While Soto had a good line at Triple-A Louisville, it was his third full season there, and he's been overmatched every time he's been called up to the major league level. The Reds have apparently seen enough from Soto, first passing him over for a September callup and then designating off their 40-man roster in October. You should do the same in your Ultra leagues.
Soto's inability to make the next step at Triple-A Louisville are emblematic with the struggles of the Reds' farm system to produce adequate bench bats and injury replacements the last two seasons. After hitting 30 homers in 2011 at Double-A Carolina, Soto hit for half as many each of the next two seasons at the next level up, all while moving to first base, where he's of the least possible value in the Reds' organization. When he got a cup of coffee in September, he was overmatched, striking out six times in 12 hitless at-bats. And the big problem for the Reds is that there isn't much else in the upper levels of their farm system that's better than Soto, so he remains on the 40-man roster despite being an unlikely candidate to help in the event of an injury to one of their major league starters.
Soto is a blocked prospect, and a flawed one at that. After the club determined that he couldn't handle third base and moved him over to first, he found himself stuck behind Joey Votto and then Todd Frazier last year. Frazier's likely full-time gig at third base might open up an opportunity for Soto in 2013, but Soto first has to prove he's worth it. His 25 percent strikeout rate in the minors is going to look a whole lot worse when he's exposed to major league pitching, and his previously reliable power disappeared last season. He'll turn 24 in February, so the clock is ticking for him, though it hasn't run out yet.

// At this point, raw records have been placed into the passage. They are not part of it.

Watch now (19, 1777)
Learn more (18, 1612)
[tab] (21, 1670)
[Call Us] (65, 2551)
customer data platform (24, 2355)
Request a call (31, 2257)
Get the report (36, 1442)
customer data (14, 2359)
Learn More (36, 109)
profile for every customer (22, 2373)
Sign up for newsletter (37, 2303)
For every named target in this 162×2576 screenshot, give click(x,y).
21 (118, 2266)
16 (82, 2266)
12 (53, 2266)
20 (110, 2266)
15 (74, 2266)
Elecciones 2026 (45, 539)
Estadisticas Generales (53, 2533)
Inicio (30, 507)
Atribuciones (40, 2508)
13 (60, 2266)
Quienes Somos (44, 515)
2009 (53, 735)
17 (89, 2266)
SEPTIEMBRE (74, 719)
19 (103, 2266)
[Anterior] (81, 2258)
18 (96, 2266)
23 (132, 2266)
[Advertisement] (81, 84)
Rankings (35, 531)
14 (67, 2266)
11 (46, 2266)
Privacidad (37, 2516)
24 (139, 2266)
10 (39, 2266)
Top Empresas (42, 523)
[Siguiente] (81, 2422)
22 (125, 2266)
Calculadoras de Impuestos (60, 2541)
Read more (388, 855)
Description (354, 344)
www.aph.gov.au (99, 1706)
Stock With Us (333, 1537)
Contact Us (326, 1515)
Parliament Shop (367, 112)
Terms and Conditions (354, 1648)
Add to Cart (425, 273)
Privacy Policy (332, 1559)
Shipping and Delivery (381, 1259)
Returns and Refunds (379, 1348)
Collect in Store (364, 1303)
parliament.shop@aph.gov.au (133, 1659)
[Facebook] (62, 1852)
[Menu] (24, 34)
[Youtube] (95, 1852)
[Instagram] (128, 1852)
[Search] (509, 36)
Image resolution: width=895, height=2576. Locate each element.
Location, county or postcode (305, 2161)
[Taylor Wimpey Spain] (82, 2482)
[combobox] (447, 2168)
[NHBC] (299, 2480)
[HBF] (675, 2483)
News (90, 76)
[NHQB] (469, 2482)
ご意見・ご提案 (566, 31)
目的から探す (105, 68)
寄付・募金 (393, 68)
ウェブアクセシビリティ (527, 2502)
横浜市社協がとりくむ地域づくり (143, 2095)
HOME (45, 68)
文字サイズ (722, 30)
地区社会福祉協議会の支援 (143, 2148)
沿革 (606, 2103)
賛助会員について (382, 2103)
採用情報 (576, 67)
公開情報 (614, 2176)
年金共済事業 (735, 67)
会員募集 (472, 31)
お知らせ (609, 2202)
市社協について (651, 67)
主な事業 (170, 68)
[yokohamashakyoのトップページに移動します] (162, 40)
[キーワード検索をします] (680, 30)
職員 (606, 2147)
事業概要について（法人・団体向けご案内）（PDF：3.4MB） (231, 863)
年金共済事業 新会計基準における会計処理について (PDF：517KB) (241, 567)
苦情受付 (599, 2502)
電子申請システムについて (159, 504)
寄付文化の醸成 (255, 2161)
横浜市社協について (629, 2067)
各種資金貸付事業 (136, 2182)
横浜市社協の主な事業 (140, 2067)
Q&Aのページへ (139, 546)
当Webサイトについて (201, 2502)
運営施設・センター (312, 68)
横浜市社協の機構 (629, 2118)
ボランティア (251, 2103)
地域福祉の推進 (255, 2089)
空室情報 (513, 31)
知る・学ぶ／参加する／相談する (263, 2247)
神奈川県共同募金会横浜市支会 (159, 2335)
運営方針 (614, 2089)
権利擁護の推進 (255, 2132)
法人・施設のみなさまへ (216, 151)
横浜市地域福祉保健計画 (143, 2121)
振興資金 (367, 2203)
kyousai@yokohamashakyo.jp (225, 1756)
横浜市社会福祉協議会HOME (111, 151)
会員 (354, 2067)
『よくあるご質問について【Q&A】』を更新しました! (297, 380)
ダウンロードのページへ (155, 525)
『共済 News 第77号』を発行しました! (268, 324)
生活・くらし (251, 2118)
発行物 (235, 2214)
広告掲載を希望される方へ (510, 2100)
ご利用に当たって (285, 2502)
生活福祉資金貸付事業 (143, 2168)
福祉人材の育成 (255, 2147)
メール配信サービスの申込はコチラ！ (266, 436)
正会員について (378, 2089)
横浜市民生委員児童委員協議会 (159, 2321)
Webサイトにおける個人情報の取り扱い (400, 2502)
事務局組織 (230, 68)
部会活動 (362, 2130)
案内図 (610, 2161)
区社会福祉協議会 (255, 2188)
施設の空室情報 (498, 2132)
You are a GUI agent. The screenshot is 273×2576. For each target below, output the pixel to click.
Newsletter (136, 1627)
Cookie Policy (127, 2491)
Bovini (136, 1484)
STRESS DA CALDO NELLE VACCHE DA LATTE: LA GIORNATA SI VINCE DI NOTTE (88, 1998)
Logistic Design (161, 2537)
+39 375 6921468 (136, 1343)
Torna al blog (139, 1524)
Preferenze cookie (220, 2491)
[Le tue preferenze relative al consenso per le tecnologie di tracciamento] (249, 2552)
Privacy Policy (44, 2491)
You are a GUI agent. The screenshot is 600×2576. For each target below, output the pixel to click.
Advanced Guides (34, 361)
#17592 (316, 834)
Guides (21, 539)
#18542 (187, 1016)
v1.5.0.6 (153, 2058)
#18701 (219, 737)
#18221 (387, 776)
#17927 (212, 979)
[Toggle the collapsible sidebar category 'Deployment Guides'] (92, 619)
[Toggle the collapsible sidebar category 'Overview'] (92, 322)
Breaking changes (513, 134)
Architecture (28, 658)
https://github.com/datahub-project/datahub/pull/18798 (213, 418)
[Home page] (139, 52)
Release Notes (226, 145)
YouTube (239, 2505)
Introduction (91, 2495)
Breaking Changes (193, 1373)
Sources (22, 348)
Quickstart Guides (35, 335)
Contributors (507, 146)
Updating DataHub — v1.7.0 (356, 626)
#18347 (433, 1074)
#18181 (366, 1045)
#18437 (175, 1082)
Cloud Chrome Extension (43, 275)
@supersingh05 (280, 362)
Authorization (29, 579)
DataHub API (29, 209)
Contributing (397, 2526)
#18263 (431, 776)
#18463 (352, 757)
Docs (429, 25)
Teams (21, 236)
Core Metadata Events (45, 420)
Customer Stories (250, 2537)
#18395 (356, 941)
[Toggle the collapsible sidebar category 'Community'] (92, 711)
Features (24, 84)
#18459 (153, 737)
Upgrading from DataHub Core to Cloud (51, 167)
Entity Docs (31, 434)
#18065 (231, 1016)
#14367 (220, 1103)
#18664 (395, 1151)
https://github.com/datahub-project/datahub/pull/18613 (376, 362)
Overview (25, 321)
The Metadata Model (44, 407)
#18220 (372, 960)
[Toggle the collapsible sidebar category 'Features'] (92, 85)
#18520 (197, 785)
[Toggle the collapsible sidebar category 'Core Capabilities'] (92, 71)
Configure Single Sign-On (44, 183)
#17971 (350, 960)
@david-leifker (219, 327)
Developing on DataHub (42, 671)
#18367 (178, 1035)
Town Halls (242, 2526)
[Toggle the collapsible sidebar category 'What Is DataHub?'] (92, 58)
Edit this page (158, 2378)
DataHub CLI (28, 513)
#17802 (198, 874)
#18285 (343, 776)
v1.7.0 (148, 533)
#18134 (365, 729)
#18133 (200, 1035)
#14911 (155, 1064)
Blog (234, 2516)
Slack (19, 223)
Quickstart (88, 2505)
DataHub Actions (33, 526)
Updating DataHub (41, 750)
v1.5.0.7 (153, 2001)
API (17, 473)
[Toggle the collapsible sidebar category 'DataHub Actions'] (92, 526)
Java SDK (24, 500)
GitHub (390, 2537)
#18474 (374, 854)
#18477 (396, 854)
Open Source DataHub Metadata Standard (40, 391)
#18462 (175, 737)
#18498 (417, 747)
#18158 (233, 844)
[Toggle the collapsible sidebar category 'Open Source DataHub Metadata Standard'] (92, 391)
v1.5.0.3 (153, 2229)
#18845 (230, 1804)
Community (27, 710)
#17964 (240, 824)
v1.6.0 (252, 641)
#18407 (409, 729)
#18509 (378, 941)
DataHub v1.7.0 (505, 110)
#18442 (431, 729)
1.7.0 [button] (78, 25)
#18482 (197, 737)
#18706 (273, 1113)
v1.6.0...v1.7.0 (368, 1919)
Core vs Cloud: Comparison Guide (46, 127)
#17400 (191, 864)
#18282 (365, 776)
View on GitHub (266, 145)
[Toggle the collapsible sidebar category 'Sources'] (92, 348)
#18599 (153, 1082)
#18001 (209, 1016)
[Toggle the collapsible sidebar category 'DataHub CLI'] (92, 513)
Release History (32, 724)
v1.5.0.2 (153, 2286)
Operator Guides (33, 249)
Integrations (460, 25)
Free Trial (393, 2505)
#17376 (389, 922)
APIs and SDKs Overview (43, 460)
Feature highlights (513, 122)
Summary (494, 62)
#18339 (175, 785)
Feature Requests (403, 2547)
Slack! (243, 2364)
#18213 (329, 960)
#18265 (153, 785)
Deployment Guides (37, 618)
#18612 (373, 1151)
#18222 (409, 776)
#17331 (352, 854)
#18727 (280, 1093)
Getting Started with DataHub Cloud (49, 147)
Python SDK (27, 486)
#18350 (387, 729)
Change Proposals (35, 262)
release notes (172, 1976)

Soto has been moved across the diamond to first base, considerably lowering his value. Otherwise, the book on Soto remains the same - excellent power (30 homers at Double-A Carolina in 2011), terrible plate discipline. But as the Reds' experience with Yonder Alonso demonstrates, Soto doesn't have much of a future with the big league club at first base. A trade is his best hope.
Soto is similar to Reds third-base prospect Juan Francisco, except less refined. He walked just 23 times in 505 at-bats at High-A Sarasota, and probably needs to repeat that level, at least for a half-season. His stagnation is yet another reminder to not get too excited about a prospect before he hits the upper levels of the minors and the competition improves.
The Reds are awash in third base prospects, but Soto might ultimately prove to be the best among them. He slugged a combined .558 between Rookie-ball and Low-A Dayton as a 19-year-old. As his 11:46 BB:K in 285 at-bats might indicate, he's still pretty raw, and he might take a longer time to master successive levels. Defensively, he's no great improvement over Edwin Encarnacion. Still, with another year of progress you might find him among the top prospects in the game.